Präsident Jacques Chirac will "in den nächsten Tagen entscheiden", welche Weichen er als Konsequenz aus dem triumphalen Erfolg der Linken neu stellt. Das teilte der Elysée-Palast am Montag mit.

Chirac arbeite "gemeinsam mit dem Premierminister daran". Das dramatische Ausmaß des linken Erdrutschsieges bei den Wahlen in den 26 Regionen könnte Raffarins Ablösung bedeuten.

Als mögliche Nachfolger für Raffarin sind bereits Innenminister Nicolas Sarkozy, Verteidigungsministerin Michèle Alliot-Marie und Außenminister Dominique de Villepin im Gespräch.

Sarkozy ist der mit Abstand populärste Minister. Er hat aber ein unterkühltes Verhältnis zu Chirac und Ambitionen, diesen bei der Wahl 2007 im Amt abzulösen.

Sozialisten stellen Chirac selbst in Frage

Der sozialistische Parteichef François Hollande, einer der großen Gewinner der Wahl, sagte am Montag, das Wahlergebnis stelle Chirac direkt in Frage. "Er hat Raffarin ausgewählt und die Politik der vergangenen beiden Jahre, er ist also bestraft worden", sagte er.

Die Sozialisten fordern die Regierung auf, als Lehre aus der "Roten Karte" des Wählers die Einschnitte im Gesundheits- und Sozialwesen zurückzunehmen. Die Linke hatte die Macht in der Nationalversammlung im Frühjahr 2002 klar verloren.

Die vereinigte Linke hat nach den letzten Zwischenergebnissen des Innenministeriums mit 50,36 Prozent erstmals seit der Wiederwahl von Staatspräsident François Mitterrand im Jahre 1988 bei einer Wahl die absolute Mehrheit errungen.

In nahezu allen 21 Regionen auf dem europäischen Festland setzte sich die Linke durch.
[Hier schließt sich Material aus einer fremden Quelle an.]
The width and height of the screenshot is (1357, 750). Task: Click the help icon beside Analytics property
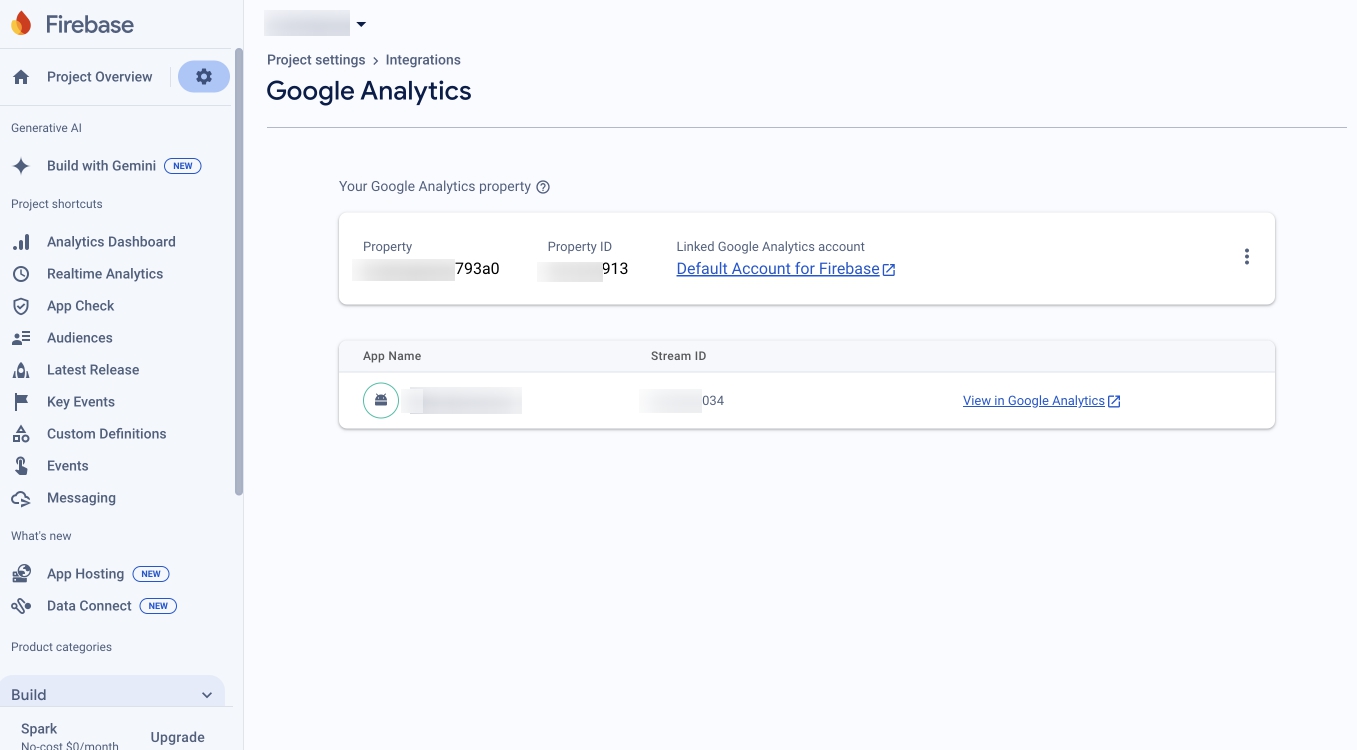543,187
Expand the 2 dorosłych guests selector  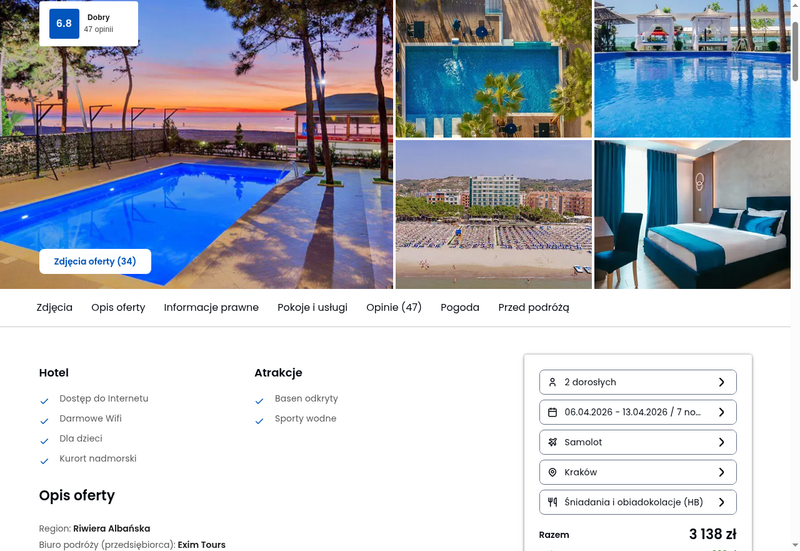(x=638, y=382)
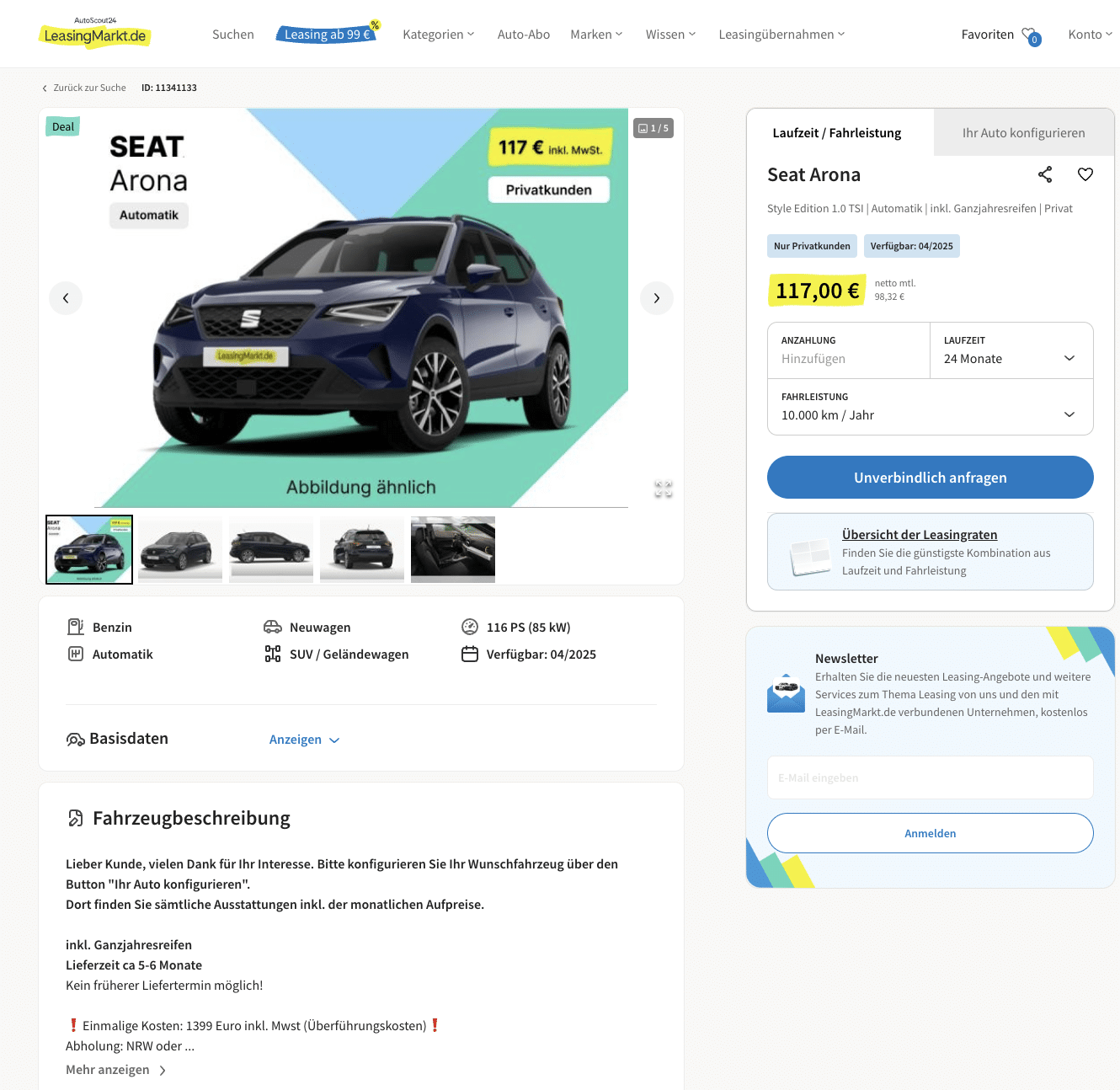Viewport: 1120px width, 1090px height.
Task: Show next car image with right arrow
Action: 657,298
Nur im Elsaß verteidigten die Bürgerlichen ihre Position. Die Konservativen haben die schwere Niederlage eingestanden, gleichzeitig aber unterstrichen, dass die Spar- und Reformpolitik unbedingt fortgesetzt werden müsse.
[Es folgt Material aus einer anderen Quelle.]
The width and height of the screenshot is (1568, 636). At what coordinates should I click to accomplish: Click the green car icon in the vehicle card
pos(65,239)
Selbst traditionell bürgerliche Hochburgen gingen bei der Stichwahl an die Linke. Die westfranzösische Region Poitou-Charente, deren Präsident Raffarin 14 Jahre lange gewesen war, fiel mit einem deutlichen Vorsprung an die Sozialisten. Nach 18 Jahren Amtszeit verlor der frühere Staatschef Valéry Giscard d'Estaing die Präsidentschaft der Auvergne an die Linke. Auch die große Hoffnung der Rechten, die wichtigste Region Ile-de-France - den Großraum Paris - zu erobern, erfüllte sich nicht, was das Debakel vervollständigt.

Seit den ersten Regionalwahlen 1986 war diese "Länderebene" eine Domäne der Bürgerlichen gewesen. Die Linke hatte aber nach und nach Einfluss gewonnen. Ihren größten Erfolg erreichte sie jetzt, indem sie die Regionalwahlen zur "nationalen Strafaktion gegen die Regierung" erklärte.

Die Nationale Front (FN) von Jean-Marie Le Pen nahm den bürgerlichen Parteien UMP und UDF in 17 Regionen als dritte Kraft in der Stichwahl Stimmen ab und erreichte im Schnitt 12,5 Prozent. Le Pen nannte das Wahlergebnis eine "erdrückende Niederlage für die Regierung", die sich mit ihrer Politik selbst bestraft habe.